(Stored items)
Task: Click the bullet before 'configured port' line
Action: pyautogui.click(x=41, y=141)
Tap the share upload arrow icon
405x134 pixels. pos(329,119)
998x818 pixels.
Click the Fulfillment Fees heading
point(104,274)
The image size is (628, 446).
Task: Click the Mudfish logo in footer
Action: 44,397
---
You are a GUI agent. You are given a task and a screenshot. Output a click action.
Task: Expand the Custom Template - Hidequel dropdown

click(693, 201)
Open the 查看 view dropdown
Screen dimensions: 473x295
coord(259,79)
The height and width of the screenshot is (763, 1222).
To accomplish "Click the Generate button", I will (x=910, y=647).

Your assignment
In the entries above, find each line with the word "screenshot" and copy it.

Output below
You are a GUI agent. You are given a task and a screenshot. Output a click action.
The height and width of the screenshot is (763, 1222).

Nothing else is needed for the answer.